В последующие дни Вера выходила только к Сабину. Старик уже не мог сидеть в кресле, все время проводил в постели, иногда дремал даже днем, а порой мыслил очень ясно, спрашивал, рассказывал, жаждал послушать что-нибудь интересное. Однажды утром неожиданно заявился доктор Октав Пинтя — он нашел новое лекарство и не мог дождаться вечера, прибежал из поликлиники, как только выдалась свободная минута. Вера узнала его шаги и онемела. Ей казалось, что ее сердце расстелено на лестнице и этот человек по нему ступает. Больно и приятно. С тех пор она больше не спешила домой, к холсту, ожидавшему ее на мольберте. Если Октав пришел тогда, то мог оказаться здесь в любое время. Вечером он приходил и в шесть, десять, одиннадцать, а то и вовсе не являлся. Спокойно переступив порог, когда Сабин уже спал, он проверял его пульс и болтал немного с Верой, как будто только для этого проделал длинный путь.

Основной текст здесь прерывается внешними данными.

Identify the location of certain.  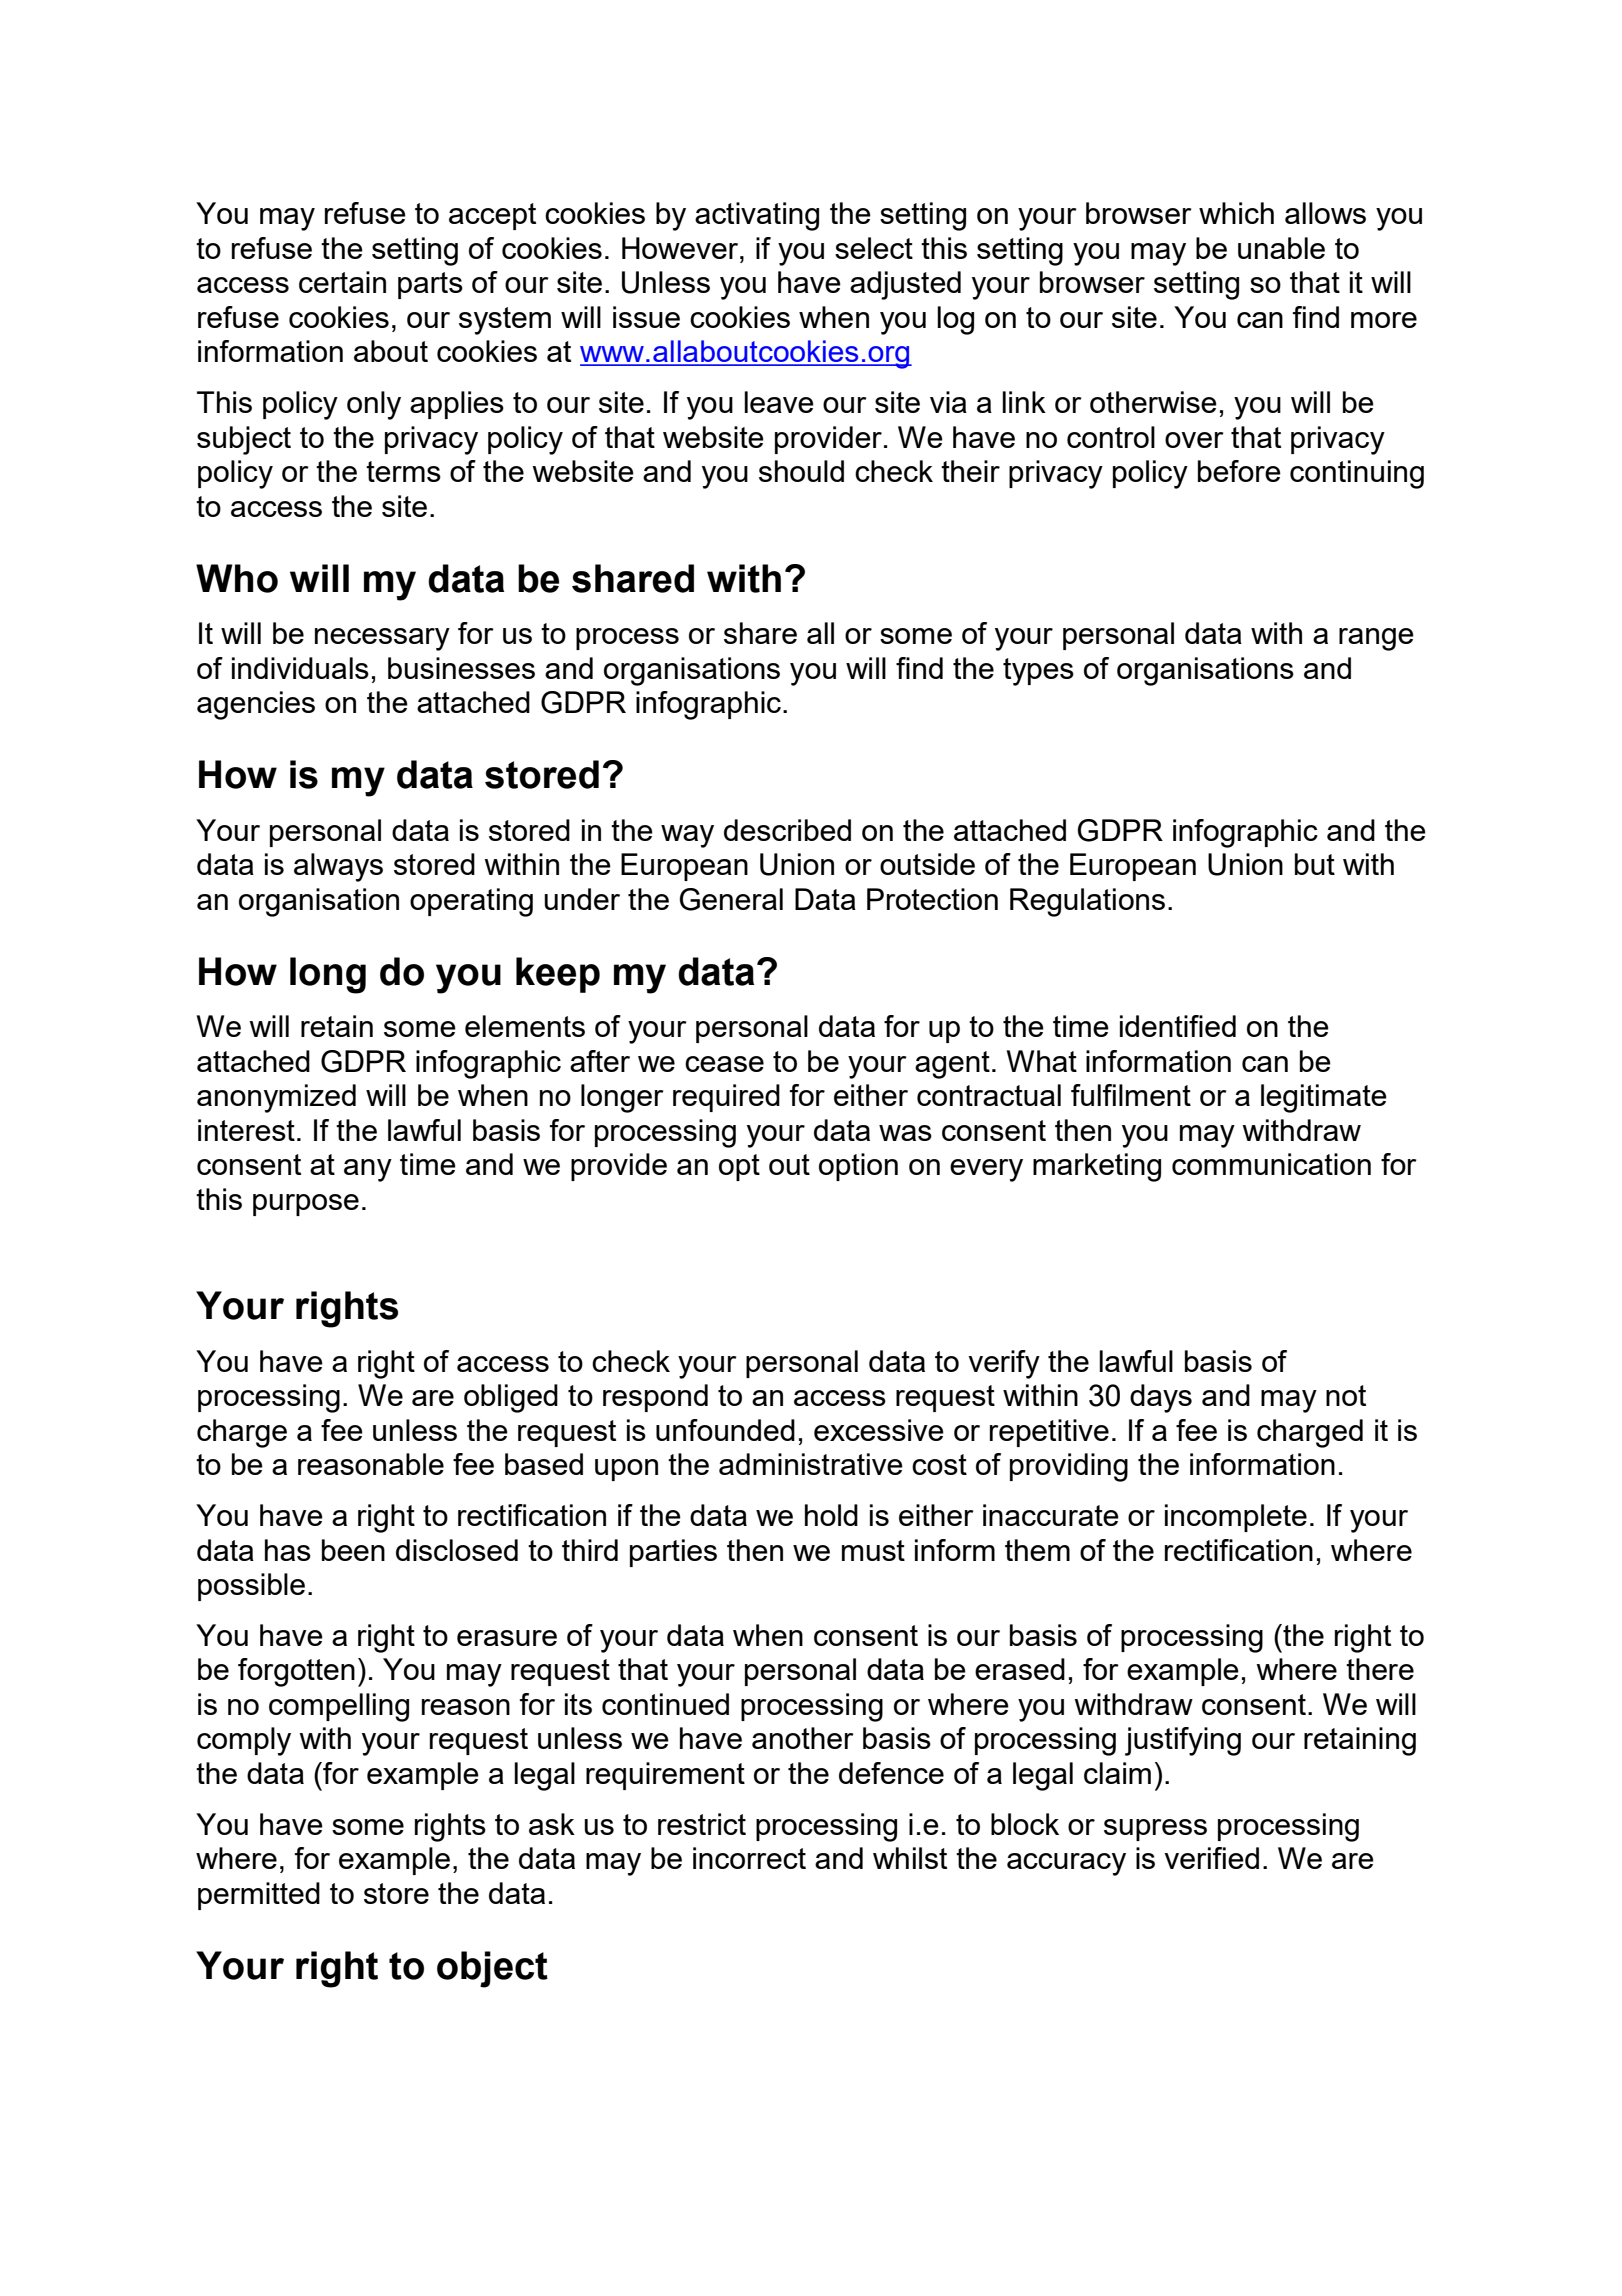
(342, 282).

«Сегодня не пойду, — неизменно твердила Вера, просыпаясь на заре. — Или загляну во время обеда, когда он не должен там быть. Не хочу больше прикрываться заботой о Сабине. Я ощущаю потребность видеть Октава, нечего себя обманывать, хоть и злюсь на себя, презираю себя, но смириться надо. Я смирилась с еще более страшным, а это только унизительно, но от истины не уйдешь, и пока я с этим бороться не могу. Сейчас я бессильна, завтра, может быть, совладаю с собой».

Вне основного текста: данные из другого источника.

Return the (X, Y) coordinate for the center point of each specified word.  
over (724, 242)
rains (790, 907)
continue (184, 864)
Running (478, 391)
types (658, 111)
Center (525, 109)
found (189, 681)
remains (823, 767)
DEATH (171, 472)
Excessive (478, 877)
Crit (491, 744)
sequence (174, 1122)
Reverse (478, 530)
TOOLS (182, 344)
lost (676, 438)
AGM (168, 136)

Однажды вечером, когда они беседовали у постели больного, Пинтя взял тоненький альбом и заслонил им свет лампы, чтобы он не падал Вере в глаза.
«Зачем он это сделал? Чтобы не видеть меня при свете или чтобы я вообразила, что он меня не видит, что меня скрывает тень? То ли мое лицо раздражает его сегодня больше обычного, то ли он щадит меня, зная, как мне не хочется, чтобы на меня смотрели. Что бы там ни было, я больше не должна с ним встречаться. Я и так дала волю своему безумию, вела себя, как девчонка, теперь — кончено. Я снова буду работать, и все пройдет. Он догадывается, какой ужас вызывает во мне мое лицо. Если бы он знал, в какое отчаяние меня приводит мое тело! Этому человеку удавалось быть корректным и любезным, пока он не выдал себя — показал, что ему многое обо мне известно, что он жалеет меня. Вот и сейчас он создал полутьму, которая мне так нужна».